**Task**
Which lines run from the one containing "Screen dimensions: 718x604" to the end of the material below? Copy them exactly, pictures excluded.

**Supplied entries**
/---

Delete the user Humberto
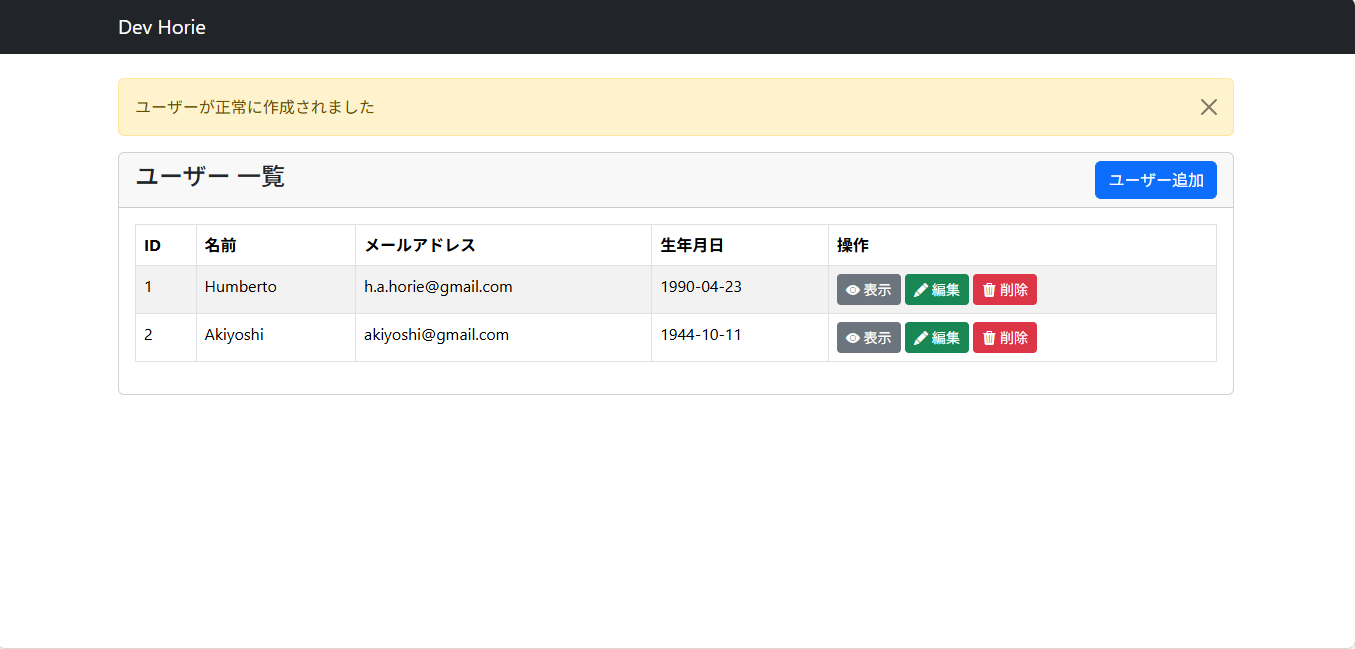 pyautogui.click(x=1004, y=289)
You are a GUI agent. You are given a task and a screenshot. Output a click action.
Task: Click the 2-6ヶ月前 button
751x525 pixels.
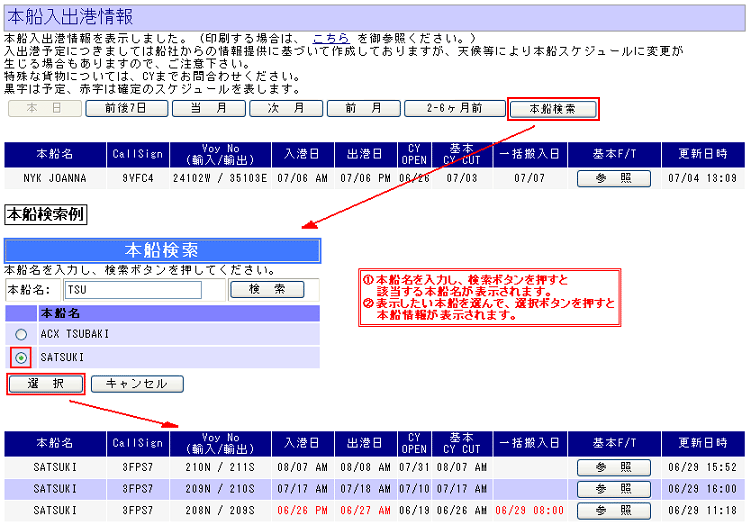[x=455, y=108]
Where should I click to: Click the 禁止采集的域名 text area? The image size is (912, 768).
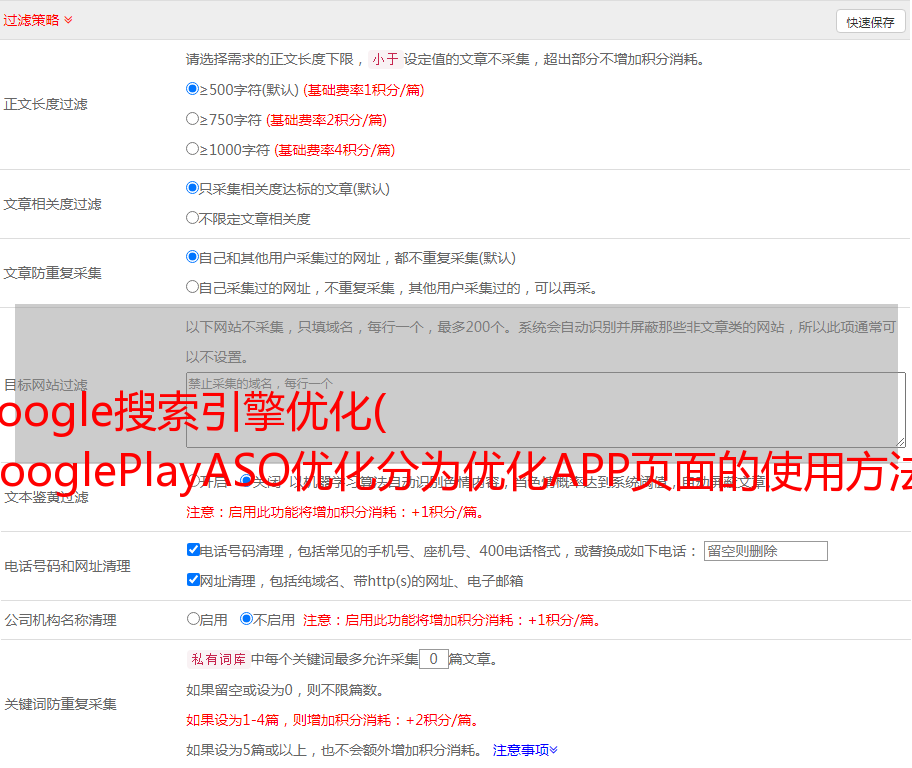(545, 410)
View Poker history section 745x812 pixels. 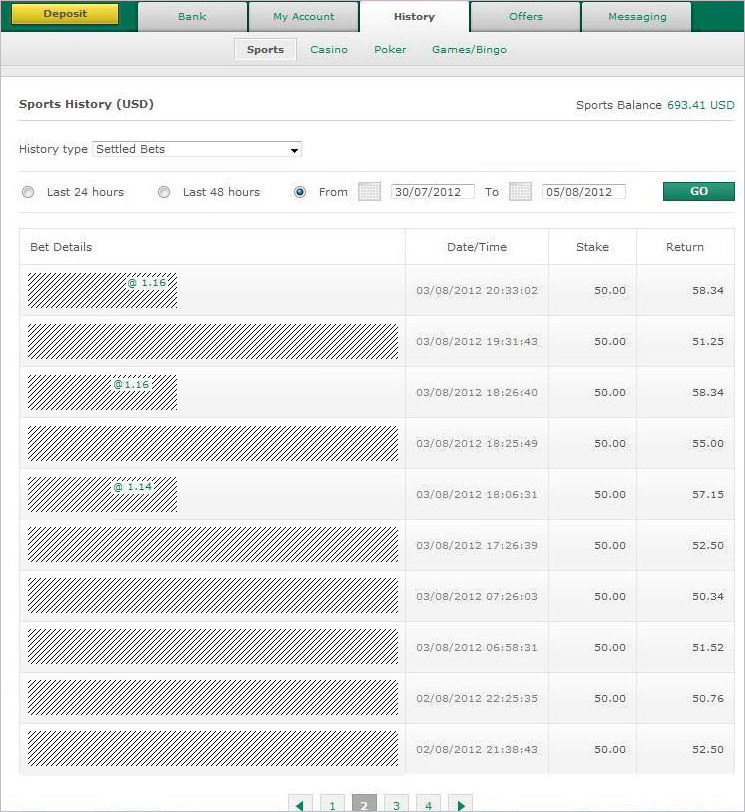coord(390,50)
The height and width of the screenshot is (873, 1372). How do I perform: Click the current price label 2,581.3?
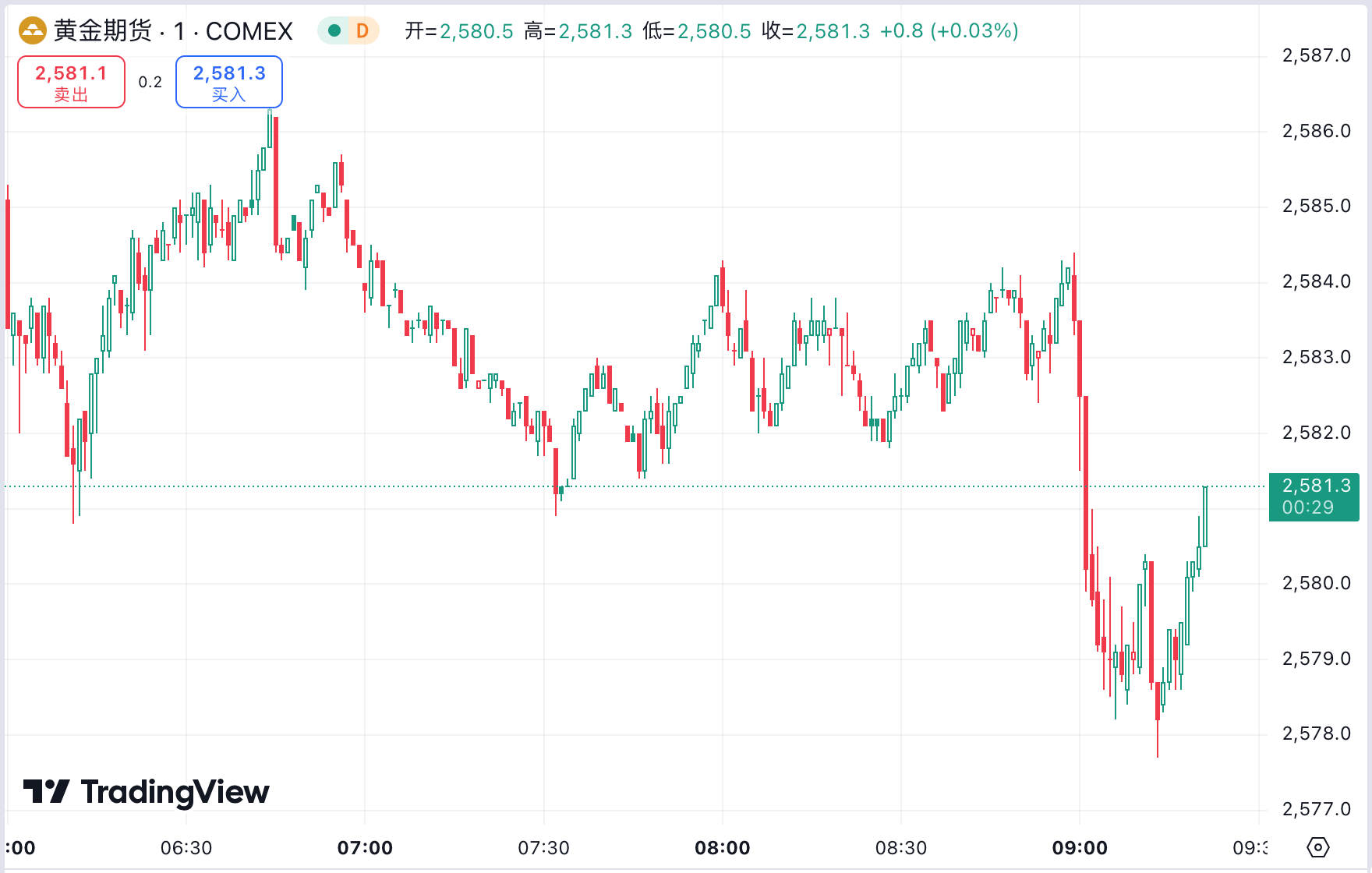click(1315, 486)
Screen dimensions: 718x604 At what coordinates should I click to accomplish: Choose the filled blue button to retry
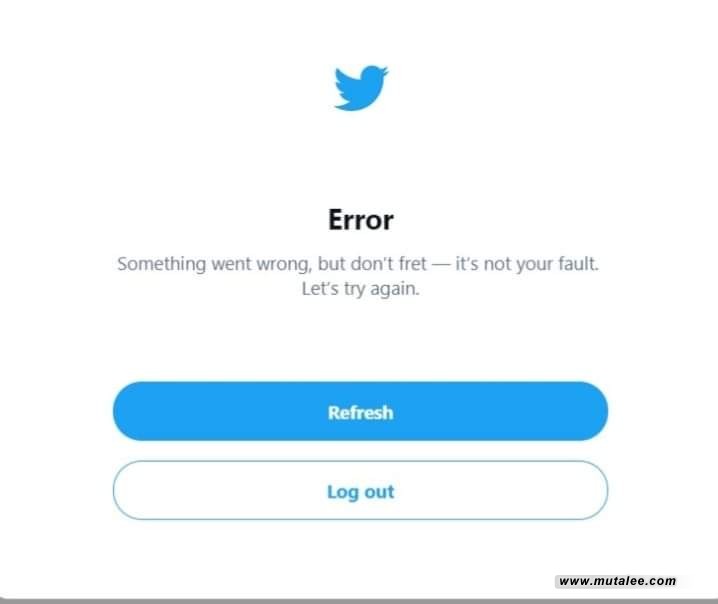click(x=360, y=411)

\---

**Solved problem**
Screen dimensions: 718x604 At what coordinates should I click to accomplish: Choose the filled blue button to retry
click(x=360, y=411)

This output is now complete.